Maintenant que j’ai découvert qu’un courrier simple du médecin généraliste pouvait ouvrir les portes du CRA, nous avons une petite chance d’avancer sur le chemin de l’asperger. Je ne me précipite pas pour être heureuse de ce pas, je lis partout la difficulté d’être diagnostiqué, je lis et je sais de notre parcours déjà, comme cela peut prendre des années avant de trouver le bon interlocuteur qui voit.

Sur les conseils d’une twitteuse qui m’a fait découvrir cet objet qui me semble miraculeux, j’en ai acheté un pour Prince. Ceci afin qu’il morde un objet prévu pour, plutôt que l’intérieur de ses joues, ses cols ou bas de tee-shirt, un tissu… Je suis arrivée à ce point de rupture fou, je ne supporte plus de le voir avec un tissu dans la bouche . et alors il y a cette puanteur qui l’accompagne. J’ai un odorat bien trop développé pour mon bien-être, je deviens folle comme un chat a qui on présenterait une huile essentielle.
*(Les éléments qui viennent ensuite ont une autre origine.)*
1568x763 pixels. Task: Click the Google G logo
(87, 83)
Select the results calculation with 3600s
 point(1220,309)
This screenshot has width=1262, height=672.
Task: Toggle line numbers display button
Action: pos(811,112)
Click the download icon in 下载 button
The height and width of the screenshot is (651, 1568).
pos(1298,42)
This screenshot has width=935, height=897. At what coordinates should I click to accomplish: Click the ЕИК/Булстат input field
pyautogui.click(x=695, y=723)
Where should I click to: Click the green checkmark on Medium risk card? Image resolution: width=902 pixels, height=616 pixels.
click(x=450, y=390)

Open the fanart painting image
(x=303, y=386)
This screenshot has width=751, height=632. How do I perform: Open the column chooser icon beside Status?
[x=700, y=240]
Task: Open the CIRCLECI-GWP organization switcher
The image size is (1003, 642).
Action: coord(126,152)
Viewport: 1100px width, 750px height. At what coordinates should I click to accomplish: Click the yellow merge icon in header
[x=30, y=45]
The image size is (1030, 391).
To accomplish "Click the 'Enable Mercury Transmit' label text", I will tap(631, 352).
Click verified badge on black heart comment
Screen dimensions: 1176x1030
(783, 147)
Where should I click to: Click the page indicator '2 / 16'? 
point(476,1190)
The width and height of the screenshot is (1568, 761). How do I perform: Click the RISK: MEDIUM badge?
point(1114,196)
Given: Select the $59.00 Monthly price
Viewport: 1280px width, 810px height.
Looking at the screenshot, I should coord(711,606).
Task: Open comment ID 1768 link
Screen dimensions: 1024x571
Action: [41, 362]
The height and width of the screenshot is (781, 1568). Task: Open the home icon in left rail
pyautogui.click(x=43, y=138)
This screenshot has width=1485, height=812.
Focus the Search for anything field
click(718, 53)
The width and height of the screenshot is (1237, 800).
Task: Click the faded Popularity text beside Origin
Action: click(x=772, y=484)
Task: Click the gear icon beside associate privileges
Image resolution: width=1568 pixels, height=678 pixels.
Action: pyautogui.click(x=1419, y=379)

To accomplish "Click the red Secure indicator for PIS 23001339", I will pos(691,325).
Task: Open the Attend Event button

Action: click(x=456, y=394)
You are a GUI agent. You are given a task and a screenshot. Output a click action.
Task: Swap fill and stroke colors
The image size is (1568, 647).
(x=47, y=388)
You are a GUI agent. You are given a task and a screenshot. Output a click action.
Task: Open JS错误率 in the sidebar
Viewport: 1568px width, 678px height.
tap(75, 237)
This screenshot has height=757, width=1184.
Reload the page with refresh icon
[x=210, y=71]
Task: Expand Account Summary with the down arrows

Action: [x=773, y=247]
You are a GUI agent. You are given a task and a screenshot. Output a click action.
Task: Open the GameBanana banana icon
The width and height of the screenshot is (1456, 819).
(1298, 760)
Nous continuons l’ief, et le papa a pris en charge les trois quart de l’enseignement. Et si je suis soulagée de pouvoir être autre chose que la mère enseignante qui barbe ses enfants, il y a surtout à prendre en compte tout ce que LeChat peut apporter à Prince. Le cours d’aujourd’hui en est un parfait exemple : ils ont parlé d’évolution, de dérives génétiques, de mutations des gênes, de la transmission de caractères acquis (au cours de la vie de l’individu), de l’évolution convergente, de la sélection artificielle (chiens, etc), de la loi de dollo, de la création de d’une espèce par symbiose… Cet enfant ne cesse de m’étonner. Il se passionne pour des sujets difficiles, sans avoir la capacité de se pencher sur le français niveau ce2 ou cm1. Que pouvais-je bien faire de ça ? Je m’occupe désormais du programme d’histoire, il est intéressé alors je complète avec des livres de la médiathèque et même des vidéos, nous lisons des extraits de livres et il arrive même que j’arrive à le faire lire à haute voix.
Nous progressons, forcément. Reste à savoir si cela suffira lors du contrôle prochain, alors que finalement le programme, nous sommes en incapacité de le suivre.